:: Extract to read ::

Three different (and indeed inconsistent) regulatory projects exist which form the law within financial law. These are based on three different views of the proper nature of financial market relationships.[7]
The market practices in the financial field constitute a core aspect of the source of law of the financial markets, primarily within England & Wales.[9] The actions and norms of parties in creating standard practices creates a fundamental aspect of how those parties self-regulate. These market practices create internal norms which parties abide by, correspondingly influencing legal rules which result when the market norms are either broken or are disputed through formal, court, judgments.[10]
The principle role is to form soft-law; as a source of rules of conduct which in principle have no legally binding force but have practical effects.[11] This has created standard form of contracts for various financial trade associations such as Loan Market Association, which seeks to set guidance, codes of practice, and legal opinions. It is these norms, particularly those provided by Financial Market Law Committees, and City of London Law Societies which the financial market operates and therefore the courts are often quick to uphold their validity. Oftentimes "soft law" defines the nature and incidents of the relationships that participants of particular types of transactions expect.[12]
The implementation and value of soft law within the system, is particularly notable in its relationship with globalisation, consumer rights, and regulation. The FCA plays a central role in regulating the financial markets but soft law, voluntary or practice created legal schemes play a vital role. Soft law can fill market uncertainties what are produced by common law schemes. Obvious risk that that participants become lulled into believing statements of soft law is the law. However, the perception that an opinion constitutes ipso facto a clear and widely held opinion is wrong.[13] For example, the consumer relationship in the case of Office of Fair Trading v Abbey National [2009] UKSC 6 where the bank was fined by the FSA for failing to handle complaints set out in soft law principle practices on broadly worded business principles which state that the bank must pay due regard to the interests of its customers and treat them fairly. Oftentimes the self-regulation of soft law can be problematic for consumer protection policies.

:::
:: Dataset rows ::

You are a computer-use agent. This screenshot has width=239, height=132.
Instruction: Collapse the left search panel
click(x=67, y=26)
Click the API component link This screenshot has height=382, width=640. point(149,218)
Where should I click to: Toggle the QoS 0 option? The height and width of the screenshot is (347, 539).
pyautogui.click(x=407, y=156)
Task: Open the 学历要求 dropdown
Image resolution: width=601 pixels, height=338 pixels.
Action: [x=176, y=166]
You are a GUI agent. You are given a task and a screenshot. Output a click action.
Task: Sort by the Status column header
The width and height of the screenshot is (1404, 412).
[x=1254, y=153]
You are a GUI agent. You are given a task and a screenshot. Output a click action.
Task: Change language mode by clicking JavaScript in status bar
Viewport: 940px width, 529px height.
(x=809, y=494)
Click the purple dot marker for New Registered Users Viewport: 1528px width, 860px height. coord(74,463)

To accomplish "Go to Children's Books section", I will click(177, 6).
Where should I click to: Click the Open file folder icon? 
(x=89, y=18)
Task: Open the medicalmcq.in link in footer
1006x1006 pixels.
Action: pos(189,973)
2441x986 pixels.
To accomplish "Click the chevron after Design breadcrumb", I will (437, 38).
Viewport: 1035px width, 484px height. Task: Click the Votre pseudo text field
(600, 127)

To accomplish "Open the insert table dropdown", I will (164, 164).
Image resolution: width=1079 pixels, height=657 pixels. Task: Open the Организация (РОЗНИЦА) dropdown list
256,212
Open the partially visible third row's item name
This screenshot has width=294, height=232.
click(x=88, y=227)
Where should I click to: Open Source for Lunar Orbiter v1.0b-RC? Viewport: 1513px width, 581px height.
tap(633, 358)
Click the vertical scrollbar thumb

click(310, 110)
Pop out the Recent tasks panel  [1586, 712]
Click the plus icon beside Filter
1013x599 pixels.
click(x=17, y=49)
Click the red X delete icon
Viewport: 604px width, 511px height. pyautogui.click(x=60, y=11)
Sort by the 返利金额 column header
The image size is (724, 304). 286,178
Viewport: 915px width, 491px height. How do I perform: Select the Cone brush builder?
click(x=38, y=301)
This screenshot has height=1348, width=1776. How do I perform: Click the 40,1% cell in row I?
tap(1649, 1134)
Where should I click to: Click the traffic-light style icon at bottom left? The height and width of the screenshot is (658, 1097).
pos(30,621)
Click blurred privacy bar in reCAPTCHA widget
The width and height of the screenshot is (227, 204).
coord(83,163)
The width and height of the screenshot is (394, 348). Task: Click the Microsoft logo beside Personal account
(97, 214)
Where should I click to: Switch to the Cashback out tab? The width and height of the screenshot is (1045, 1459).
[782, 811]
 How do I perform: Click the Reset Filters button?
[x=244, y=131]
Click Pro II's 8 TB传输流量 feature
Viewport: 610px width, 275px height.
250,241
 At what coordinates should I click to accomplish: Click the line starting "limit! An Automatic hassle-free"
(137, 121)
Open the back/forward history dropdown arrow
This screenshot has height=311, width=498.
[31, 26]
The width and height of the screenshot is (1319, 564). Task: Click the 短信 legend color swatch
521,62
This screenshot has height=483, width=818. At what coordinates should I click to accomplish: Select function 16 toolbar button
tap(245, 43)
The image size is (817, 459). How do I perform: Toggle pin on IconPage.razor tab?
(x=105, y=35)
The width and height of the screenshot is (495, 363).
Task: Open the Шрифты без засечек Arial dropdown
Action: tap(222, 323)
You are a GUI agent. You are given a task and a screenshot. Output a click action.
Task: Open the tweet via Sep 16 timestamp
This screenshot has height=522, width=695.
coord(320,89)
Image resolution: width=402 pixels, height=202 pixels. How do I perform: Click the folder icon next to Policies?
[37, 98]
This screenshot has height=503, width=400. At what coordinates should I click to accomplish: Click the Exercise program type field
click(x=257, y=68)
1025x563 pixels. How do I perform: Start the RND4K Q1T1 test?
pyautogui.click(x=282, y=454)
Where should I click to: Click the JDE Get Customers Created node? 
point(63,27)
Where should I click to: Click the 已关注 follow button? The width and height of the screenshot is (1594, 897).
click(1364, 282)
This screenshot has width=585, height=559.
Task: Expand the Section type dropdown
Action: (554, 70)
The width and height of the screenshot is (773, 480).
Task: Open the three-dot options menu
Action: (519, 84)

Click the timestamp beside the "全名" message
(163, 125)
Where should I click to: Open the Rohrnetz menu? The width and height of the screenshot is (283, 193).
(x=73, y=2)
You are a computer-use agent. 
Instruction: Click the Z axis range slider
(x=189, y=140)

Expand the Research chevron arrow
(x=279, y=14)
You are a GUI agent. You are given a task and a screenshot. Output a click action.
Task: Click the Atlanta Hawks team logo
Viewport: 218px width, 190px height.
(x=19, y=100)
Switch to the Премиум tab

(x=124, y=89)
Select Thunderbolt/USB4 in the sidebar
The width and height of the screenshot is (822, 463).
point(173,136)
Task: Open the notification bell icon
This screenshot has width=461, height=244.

:::

Instruction: Can you lift out the full passage on market practice and soft law in financial law, word for word?

Solution to the exercise:
Three different (and indeed inconsistent) regulatory projects exist which form the law within financial law. These are based on three different views of the proper nature of financial market relationships.[7]
The market practices in the financial field constitute a core aspect of the source of law of the financial markets, primarily within England & Wales.[9] The actions and norms of parties in creating standard practices creates a fundamental aspect of how those parties self-regulate. These market practices create internal norms which parties abide by, correspondingly influencing legal rules which result when the market norms are either broken or are disputed through formal, court, judgments.[10]
The principle role is to form soft-law; as a source of rules of conduct which in principle have no legally binding force but have practical effects.[11] This has created standard form of contracts for various financial trade associations such as Loan Market Association, which seeks to set guidance, codes of practice, and legal opinions. It is these norms, particularly those provided by Financial Market Law Committees, and City of London Law Societies which the financial market operates and therefore the courts are often quick to uphold their validity. Oftentimes "soft law" defines the nature and incidents of the relationships that participants of particular types of transactions expect.[12]
The implementation and value of soft law within the system, is particularly notable in its relationship with globalisation, consumer rights, and regulation. The FCA plays a central role in regulating the financial markets but soft law, voluntary or practice created legal schemes play a vital role. Soft law can fill market uncertainties what are produced by common law schemes. Obvious risk that that participants become lulled into believing statements of soft law is the law. However, the perception that an opinion constitutes ipso facto a clear and widely held opinion is wrong.[13] For example, the consumer relationship in the case of Office of Fair Trading v Abbey National [2009] UKSC 6 where the bank was fined by the FSA for failing to handle complaints set out in soft law principle practices on broadly worded business principles which state that the bank must pay due regard to the interests of its customers and treat them fairly. Oftentimes the self-regulation of soft law can be problematic for consumer protection policies.